__REQUIREMENTS__: Rewrite the lines below so that "Cancel button" becomes "Close button" wherever it occurs, keeping everything else the same.
┌──
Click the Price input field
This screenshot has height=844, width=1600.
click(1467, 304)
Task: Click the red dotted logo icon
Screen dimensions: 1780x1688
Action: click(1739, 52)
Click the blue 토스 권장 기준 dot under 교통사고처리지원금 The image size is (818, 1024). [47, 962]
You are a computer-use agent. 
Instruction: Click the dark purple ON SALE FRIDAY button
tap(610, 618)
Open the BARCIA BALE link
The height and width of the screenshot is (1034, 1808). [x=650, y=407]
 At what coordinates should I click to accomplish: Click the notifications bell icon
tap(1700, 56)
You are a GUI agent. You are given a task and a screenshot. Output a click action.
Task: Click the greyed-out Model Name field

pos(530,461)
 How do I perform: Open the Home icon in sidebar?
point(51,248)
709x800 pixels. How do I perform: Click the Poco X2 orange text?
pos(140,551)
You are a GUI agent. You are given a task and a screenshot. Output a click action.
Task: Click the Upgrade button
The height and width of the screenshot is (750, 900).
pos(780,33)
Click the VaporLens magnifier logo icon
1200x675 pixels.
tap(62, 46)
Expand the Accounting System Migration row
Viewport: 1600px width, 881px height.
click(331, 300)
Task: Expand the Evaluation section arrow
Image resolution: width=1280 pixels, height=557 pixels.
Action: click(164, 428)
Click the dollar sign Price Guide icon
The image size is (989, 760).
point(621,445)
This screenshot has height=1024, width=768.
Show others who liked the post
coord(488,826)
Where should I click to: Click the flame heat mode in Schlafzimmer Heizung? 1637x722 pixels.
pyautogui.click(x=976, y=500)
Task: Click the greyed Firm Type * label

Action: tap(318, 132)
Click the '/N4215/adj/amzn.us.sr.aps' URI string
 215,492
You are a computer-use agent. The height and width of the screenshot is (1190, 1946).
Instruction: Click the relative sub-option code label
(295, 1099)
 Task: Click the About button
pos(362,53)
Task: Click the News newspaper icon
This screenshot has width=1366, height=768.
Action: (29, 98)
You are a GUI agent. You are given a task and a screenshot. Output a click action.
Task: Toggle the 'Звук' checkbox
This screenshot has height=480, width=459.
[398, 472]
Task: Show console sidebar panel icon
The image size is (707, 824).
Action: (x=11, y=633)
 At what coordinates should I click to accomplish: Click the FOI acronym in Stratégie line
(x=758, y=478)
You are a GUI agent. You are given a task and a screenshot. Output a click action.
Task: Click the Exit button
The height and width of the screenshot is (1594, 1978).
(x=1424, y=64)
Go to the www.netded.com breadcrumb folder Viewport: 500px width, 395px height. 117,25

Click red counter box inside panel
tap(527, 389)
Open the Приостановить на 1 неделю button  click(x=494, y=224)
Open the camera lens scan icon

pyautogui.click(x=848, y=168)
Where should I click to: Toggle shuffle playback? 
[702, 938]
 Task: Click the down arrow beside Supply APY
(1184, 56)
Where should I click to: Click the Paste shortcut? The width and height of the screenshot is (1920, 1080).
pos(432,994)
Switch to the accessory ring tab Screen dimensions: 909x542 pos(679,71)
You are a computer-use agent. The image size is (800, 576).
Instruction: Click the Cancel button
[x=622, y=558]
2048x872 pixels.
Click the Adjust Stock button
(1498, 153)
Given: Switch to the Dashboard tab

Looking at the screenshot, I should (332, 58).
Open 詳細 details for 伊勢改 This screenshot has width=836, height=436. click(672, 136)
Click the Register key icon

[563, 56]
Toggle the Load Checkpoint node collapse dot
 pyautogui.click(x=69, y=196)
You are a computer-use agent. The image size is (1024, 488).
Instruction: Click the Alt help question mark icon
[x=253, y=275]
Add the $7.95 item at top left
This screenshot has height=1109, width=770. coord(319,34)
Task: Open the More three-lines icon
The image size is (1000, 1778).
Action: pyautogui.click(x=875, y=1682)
└──
__SOLUTION FOR THIS TASK__:
Click the Price input field
This screenshot has height=844, width=1600.
click(1467, 304)
Task: Click the red dotted logo icon
Screen dimensions: 1780x1688
Action: click(1739, 52)
Click the blue 토스 권장 기준 dot under 교통사고처리지원금 The image size is (818, 1024). [47, 962]
You are a computer-use agent. 
Instruction: Click the dark purple ON SALE FRIDAY button
tap(610, 618)
Open the BARCIA BALE link
The height and width of the screenshot is (1034, 1808). [x=650, y=407]
 At what coordinates should I click to accomplish: Click the notifications bell icon
tap(1700, 56)
You are a GUI agent. You are given a task and a screenshot. Output a click action.
Task: Click the greyed-out Model Name field

pos(530,461)
 How do I perform: Open the Home icon in sidebar?
point(51,248)
709x800 pixels. How do I perform: Click the Poco X2 orange text?
pos(140,551)
You are a GUI agent. You are given a task and a screenshot. Output a click action.
Task: Click the Upgrade button
The height and width of the screenshot is (750, 900).
pos(780,33)
Click the VaporLens magnifier logo icon
1200x675 pixels.
tap(62, 46)
Expand the Accounting System Migration row
Viewport: 1600px width, 881px height.
click(331, 300)
Task: Expand the Evaluation section arrow
Image resolution: width=1280 pixels, height=557 pixels.
Action: click(164, 428)
Click the dollar sign Price Guide icon
The image size is (989, 760).
point(621,445)
This screenshot has height=1024, width=768.
Show others who liked the post
coord(488,826)
Where should I click to: Click the flame heat mode in Schlafzimmer Heizung? 1637x722 pixels.
pyautogui.click(x=976, y=500)
Task: Click the greyed Firm Type * label

Action: tap(318, 132)
Click the '/N4215/adj/amzn.us.sr.aps' URI string
 215,492
You are a computer-use agent. The height and width of the screenshot is (1190, 1946).
Instruction: Click the relative sub-option code label
(295, 1099)
 Task: Click the About button
pos(362,53)
Task: Click the News newspaper icon
This screenshot has width=1366, height=768.
Action: (29, 98)
You are a GUI agent. You are given a task and a screenshot. Output a click action.
Task: Toggle the 'Звук' checkbox
This screenshot has height=480, width=459.
[398, 472]
Task: Show console sidebar panel icon
The image size is (707, 824).
Action: (x=11, y=633)
 At what coordinates should I click to accomplish: Click the FOI acronym in Stratégie line
(x=758, y=478)
You are a GUI agent. You are given a task and a screenshot. Output a click action.
Task: Click the Exit button
The height and width of the screenshot is (1594, 1978).
(x=1424, y=64)
Go to the www.netded.com breadcrumb folder Viewport: 500px width, 395px height. 117,25

Click red counter box inside panel
tap(527, 389)
Open the Приостановить на 1 неделю button  click(x=494, y=224)
Open the camera lens scan icon

pyautogui.click(x=848, y=168)
Where should I click to: Toggle shuffle playback? 
[702, 938]
 Task: Click the down arrow beside Supply APY
(1184, 56)
Where should I click to: Click the Paste shortcut? The width and height of the screenshot is (1920, 1080).
pos(432,994)
Switch to the accessory ring tab Screen dimensions: 909x542 pos(679,71)
You are a computer-use agent. The image size is (800, 576).
Instruction: Click the Close button
[x=622, y=558]
2048x872 pixels.
Click the Adjust Stock button
(1498, 153)
Given: Switch to the Dashboard tab

Looking at the screenshot, I should (332, 58).
Open 詳細 details for 伊勢改 This screenshot has width=836, height=436. click(672, 136)
Click the Register key icon

[563, 56]
Toggle the Load Checkpoint node collapse dot
 pyautogui.click(x=69, y=196)
You are a computer-use agent. The image size is (1024, 488).
Instruction: Click the Alt help question mark icon
[x=253, y=275]
Add the $7.95 item at top left
This screenshot has height=1109, width=770. coord(319,34)
Task: Open the More three-lines icon
The image size is (1000, 1778).
Action: pyautogui.click(x=875, y=1682)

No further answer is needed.